DIRECTIONS: Make an exact copy of every record that follows.

RECORDS PROVIDED:
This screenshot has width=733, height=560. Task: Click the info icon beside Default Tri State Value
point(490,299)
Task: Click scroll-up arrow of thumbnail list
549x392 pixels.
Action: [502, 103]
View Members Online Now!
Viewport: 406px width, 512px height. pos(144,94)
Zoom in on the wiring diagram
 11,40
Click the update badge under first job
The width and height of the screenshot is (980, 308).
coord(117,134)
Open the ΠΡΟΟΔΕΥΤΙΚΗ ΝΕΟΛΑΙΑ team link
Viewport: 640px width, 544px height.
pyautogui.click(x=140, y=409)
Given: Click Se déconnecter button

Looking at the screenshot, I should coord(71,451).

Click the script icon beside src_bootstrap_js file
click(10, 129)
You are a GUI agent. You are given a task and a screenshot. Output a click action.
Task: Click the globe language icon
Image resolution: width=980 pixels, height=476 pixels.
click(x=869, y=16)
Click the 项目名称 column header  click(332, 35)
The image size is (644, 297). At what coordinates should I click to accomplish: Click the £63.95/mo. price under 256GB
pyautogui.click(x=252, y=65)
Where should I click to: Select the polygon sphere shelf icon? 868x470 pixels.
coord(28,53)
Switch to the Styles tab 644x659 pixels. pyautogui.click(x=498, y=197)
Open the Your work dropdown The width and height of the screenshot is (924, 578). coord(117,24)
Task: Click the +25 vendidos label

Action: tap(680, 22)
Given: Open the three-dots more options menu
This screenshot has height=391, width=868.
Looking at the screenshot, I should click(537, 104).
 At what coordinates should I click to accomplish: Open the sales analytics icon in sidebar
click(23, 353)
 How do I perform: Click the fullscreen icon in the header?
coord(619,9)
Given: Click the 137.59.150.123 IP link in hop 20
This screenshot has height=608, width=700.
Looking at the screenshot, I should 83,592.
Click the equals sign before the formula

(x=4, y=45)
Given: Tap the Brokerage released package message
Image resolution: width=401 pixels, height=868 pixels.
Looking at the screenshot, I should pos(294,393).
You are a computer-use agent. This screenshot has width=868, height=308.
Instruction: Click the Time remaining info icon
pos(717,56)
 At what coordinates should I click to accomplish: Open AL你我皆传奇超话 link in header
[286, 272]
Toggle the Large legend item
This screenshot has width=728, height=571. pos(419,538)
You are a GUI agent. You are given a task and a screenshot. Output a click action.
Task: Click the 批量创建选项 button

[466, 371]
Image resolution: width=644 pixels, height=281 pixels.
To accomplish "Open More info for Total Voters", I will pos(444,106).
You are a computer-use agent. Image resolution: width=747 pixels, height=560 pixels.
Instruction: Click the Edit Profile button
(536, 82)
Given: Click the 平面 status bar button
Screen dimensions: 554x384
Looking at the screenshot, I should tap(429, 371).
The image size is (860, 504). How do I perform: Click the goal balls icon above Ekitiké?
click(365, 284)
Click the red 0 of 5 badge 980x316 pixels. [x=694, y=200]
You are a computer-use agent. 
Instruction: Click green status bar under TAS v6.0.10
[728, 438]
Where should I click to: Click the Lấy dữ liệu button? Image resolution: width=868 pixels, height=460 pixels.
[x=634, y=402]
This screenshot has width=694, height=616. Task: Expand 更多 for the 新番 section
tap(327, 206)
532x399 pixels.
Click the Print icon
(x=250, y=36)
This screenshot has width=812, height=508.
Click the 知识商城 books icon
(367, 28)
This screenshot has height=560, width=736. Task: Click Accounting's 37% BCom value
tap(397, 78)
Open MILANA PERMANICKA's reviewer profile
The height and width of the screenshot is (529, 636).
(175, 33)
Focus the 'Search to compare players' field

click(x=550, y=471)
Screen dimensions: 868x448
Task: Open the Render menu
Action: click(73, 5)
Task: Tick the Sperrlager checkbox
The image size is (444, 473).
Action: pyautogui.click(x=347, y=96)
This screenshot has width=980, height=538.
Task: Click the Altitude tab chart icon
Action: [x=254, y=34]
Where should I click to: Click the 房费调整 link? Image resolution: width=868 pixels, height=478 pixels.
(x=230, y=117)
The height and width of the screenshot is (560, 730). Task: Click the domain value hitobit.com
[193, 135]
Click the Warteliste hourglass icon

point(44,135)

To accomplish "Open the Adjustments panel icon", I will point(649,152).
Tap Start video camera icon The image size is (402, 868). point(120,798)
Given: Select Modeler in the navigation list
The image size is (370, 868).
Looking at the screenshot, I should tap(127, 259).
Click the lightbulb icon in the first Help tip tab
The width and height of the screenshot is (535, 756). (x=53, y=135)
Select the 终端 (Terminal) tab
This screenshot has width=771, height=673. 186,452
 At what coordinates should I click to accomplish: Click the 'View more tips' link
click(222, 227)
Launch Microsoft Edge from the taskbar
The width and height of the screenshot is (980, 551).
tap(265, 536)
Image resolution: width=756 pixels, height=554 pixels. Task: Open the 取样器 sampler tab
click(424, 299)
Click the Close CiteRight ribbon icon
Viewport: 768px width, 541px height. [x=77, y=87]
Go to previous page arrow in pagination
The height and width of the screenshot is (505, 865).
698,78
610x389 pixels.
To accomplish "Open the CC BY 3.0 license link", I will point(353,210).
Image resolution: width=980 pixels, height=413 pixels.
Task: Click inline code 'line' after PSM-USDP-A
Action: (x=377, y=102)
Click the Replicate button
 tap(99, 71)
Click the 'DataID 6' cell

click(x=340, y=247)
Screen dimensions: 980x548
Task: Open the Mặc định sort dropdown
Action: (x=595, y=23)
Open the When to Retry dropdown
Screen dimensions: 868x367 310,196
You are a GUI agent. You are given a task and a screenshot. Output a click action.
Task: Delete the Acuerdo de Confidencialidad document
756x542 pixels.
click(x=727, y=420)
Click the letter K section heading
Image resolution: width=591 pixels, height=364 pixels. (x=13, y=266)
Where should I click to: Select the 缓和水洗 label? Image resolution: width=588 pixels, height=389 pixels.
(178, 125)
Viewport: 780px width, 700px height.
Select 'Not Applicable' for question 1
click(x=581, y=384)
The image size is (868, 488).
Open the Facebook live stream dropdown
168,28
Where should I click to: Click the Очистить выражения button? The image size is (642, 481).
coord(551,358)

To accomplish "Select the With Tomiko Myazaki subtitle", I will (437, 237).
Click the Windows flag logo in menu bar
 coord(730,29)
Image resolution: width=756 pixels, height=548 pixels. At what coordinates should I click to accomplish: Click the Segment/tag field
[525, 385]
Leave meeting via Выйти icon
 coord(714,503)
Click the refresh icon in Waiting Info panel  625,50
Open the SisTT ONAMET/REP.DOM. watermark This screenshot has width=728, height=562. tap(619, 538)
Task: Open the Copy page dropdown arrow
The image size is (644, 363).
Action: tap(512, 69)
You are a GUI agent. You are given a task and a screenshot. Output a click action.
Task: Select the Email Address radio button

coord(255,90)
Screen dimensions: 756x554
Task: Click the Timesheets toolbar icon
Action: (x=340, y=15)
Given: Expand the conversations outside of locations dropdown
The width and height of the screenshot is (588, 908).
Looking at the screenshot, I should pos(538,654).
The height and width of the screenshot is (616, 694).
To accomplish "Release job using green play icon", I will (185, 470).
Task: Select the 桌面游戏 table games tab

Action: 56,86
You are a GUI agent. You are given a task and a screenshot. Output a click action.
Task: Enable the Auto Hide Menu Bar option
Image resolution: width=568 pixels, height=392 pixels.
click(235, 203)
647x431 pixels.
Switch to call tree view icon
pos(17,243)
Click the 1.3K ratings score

FINAL ANSWER:
This screenshot has width=733, height=560. Task: Click the info icon beside Default Tri State Value
point(490,299)
Task: Click scroll-up arrow of thumbnail list
549x392 pixels.
Action: [502, 103]
View Members Online Now!
Viewport: 406px width, 512px height. pos(144,94)
Zoom in on the wiring diagram
 11,40
Click the update badge under first job
The width and height of the screenshot is (980, 308).
coord(117,134)
Open the ΠΡΟΟΔΕΥΤΙΚΗ ΝΕΟΛΑΙΑ team link
Viewport: 640px width, 544px height.
pyautogui.click(x=140, y=409)
Given: Click Se déconnecter button

Looking at the screenshot, I should coord(71,451).

Click the script icon beside src_bootstrap_js file
click(10, 129)
You are a GUI agent. You are given a task and a screenshot. Output a click action.
Task: Click the globe language icon
Image resolution: width=980 pixels, height=476 pixels.
click(x=869, y=16)
Click the 项目名称 column header  click(332, 35)
The image size is (644, 297). At what coordinates should I click to accomplish: Click the £63.95/mo. price under 256GB
pyautogui.click(x=252, y=65)
Where should I click to: Select the polygon sphere shelf icon? 868x470 pixels.
coord(28,53)
Switch to the Styles tab 644x659 pixels. pyautogui.click(x=498, y=197)
Open the Your work dropdown The width and height of the screenshot is (924, 578). coord(117,24)
Task: Click the +25 vendidos label

Action: tap(680, 22)
Given: Open the three-dots more options menu
This screenshot has height=391, width=868.
Looking at the screenshot, I should click(537, 104).
 At what coordinates should I click to accomplish: Open the sales analytics icon in sidebar
click(23, 353)
 How do I perform: Click the fullscreen icon in the header?
coord(619,9)
Given: Click the 137.59.150.123 IP link in hop 20
This screenshot has height=608, width=700.
Looking at the screenshot, I should 83,592.
Click the equals sign before the formula

(x=4, y=45)
Given: Tap the Brokerage released package message
Image resolution: width=401 pixels, height=868 pixels.
Looking at the screenshot, I should pos(294,393).
You are a computer-use agent. This screenshot has width=868, height=308.
Instruction: Click the Time remaining info icon
pos(717,56)
 At what coordinates should I click to accomplish: Open AL你我皆传奇超话 link in header
[286, 272]
Toggle the Large legend item
This screenshot has width=728, height=571. pos(419,538)
You are a GUI agent. You are given a task and a screenshot. Output a click action.
Task: Click the 批量创建选项 button

[466, 371]
Image resolution: width=644 pixels, height=281 pixels.
To accomplish "Open More info for Total Voters", I will pos(444,106).
You are a computer-use agent. Image resolution: width=747 pixels, height=560 pixels.
Instruction: Click the Edit Profile button
(536, 82)
Given: Click the 平面 status bar button
Screen dimensions: 554x384
Looking at the screenshot, I should tap(429, 371).
The image size is (860, 504). How do I perform: Click the goal balls icon above Ekitiké?
click(365, 284)
Click the red 0 of 5 badge 980x316 pixels. [x=694, y=200]
You are a computer-use agent. 
Instruction: Click green status bar under TAS v6.0.10
[728, 438]
Where should I click to: Click the Lấy dữ liệu button? Image resolution: width=868 pixels, height=460 pixels.
[x=634, y=402]
This screenshot has width=694, height=616. Task: Expand 更多 for the 新番 section
tap(327, 206)
532x399 pixels.
Click the Print icon
(x=250, y=36)
This screenshot has width=812, height=508.
Click the 知识商城 books icon
(367, 28)
This screenshot has height=560, width=736. Task: Click Accounting's 37% BCom value
tap(397, 78)
Open MILANA PERMANICKA's reviewer profile
The height and width of the screenshot is (529, 636).
(175, 33)
Focus the 'Search to compare players' field

click(x=550, y=471)
Screen dimensions: 868x448
Task: Open the Render menu
Action: click(73, 5)
Task: Tick the Sperrlager checkbox
The image size is (444, 473).
Action: pyautogui.click(x=347, y=96)
This screenshot has width=980, height=538.
Task: Click the Altitude tab chart icon
Action: [x=254, y=34]
Where should I click to: Click the 房费调整 link? Image resolution: width=868 pixels, height=478 pixels.
(x=230, y=117)
The height and width of the screenshot is (560, 730). Task: Click the domain value hitobit.com
[193, 135]
Click the Warteliste hourglass icon

point(44,135)

To accomplish "Open the Adjustments panel icon", I will point(649,152).
Tap Start video camera icon The image size is (402, 868). point(120,798)
Given: Select Modeler in the navigation list
The image size is (370, 868).
Looking at the screenshot, I should tap(127, 259).
Click the lightbulb icon in the first Help tip tab
The width and height of the screenshot is (535, 756). (x=53, y=135)
Select the 终端 (Terminal) tab
This screenshot has width=771, height=673. 186,452
 At what coordinates should I click to accomplish: Click the 'View more tips' link
click(222, 227)
Launch Microsoft Edge from the taskbar
The width and height of the screenshot is (980, 551).
tap(265, 536)
Image resolution: width=756 pixels, height=554 pixels. Task: Open the 取样器 sampler tab
click(424, 299)
Click the Close CiteRight ribbon icon
Viewport: 768px width, 541px height. [x=77, y=87]
Go to previous page arrow in pagination
The height and width of the screenshot is (505, 865).
698,78
610x389 pixels.
To accomplish "Open the CC BY 3.0 license link", I will point(353,210).
Image resolution: width=980 pixels, height=413 pixels.
Task: Click inline code 'line' after PSM-USDP-A
Action: (x=377, y=102)
Click the Replicate button
 tap(99, 71)
Click the 'DataID 6' cell

click(x=340, y=247)
Screen dimensions: 980x548
Task: Open the Mặc định sort dropdown
Action: (x=595, y=23)
Open the When to Retry dropdown
Screen dimensions: 868x367 310,196
You are a GUI agent. You are given a task and a screenshot. Output a click action.
Task: Delete the Acuerdo de Confidencialidad document
756x542 pixels.
click(x=727, y=420)
Click the letter K section heading
Image resolution: width=591 pixels, height=364 pixels. (x=13, y=266)
Where should I click to: Select the 缓和水洗 label? Image resolution: width=588 pixels, height=389 pixels.
(178, 125)
Viewport: 780px width, 700px height.
Select 'Not Applicable' for question 1
click(x=581, y=384)
The image size is (868, 488).
Open the Facebook live stream dropdown
168,28
Where should I click to: Click the Очистить выражения button? The image size is (642, 481).
coord(551,358)

To accomplish "Select the With Tomiko Myazaki subtitle", I will (437, 237).
Click the Windows flag logo in menu bar
 coord(730,29)
Image resolution: width=756 pixels, height=548 pixels. At what coordinates should I click to accomplish: Click the Segment/tag field
[525, 385]
Leave meeting via Выйти icon
 coord(714,503)
Click the refresh icon in Waiting Info panel  625,50
Open the SisTT ONAMET/REP.DOM. watermark This screenshot has width=728, height=562. tap(619, 538)
Task: Open the Copy page dropdown arrow
The image size is (644, 363).
Action: tap(512, 69)
You are a GUI agent. You are given a task and a screenshot. Output a click action.
Task: Select the Email Address radio button

coord(255,90)
Screen dimensions: 756x554
Task: Click the Timesheets toolbar icon
Action: (x=340, y=15)
Given: Expand the conversations outside of locations dropdown
The width and height of the screenshot is (588, 908).
Looking at the screenshot, I should pos(538,654).
The height and width of the screenshot is (616, 694).
To accomplish "Release job using green play icon", I will (185, 470).
Task: Select the 桌面游戏 table games tab

Action: 56,86
You are a GUI agent. You are given a task and a screenshot. Output a click action.
Task: Enable the Auto Hide Menu Bar option
Image resolution: width=568 pixels, height=392 pixels.
click(235, 203)
647x431 pixels.
Switch to call tree view icon
pos(17,243)
Click the 1.3K ratings score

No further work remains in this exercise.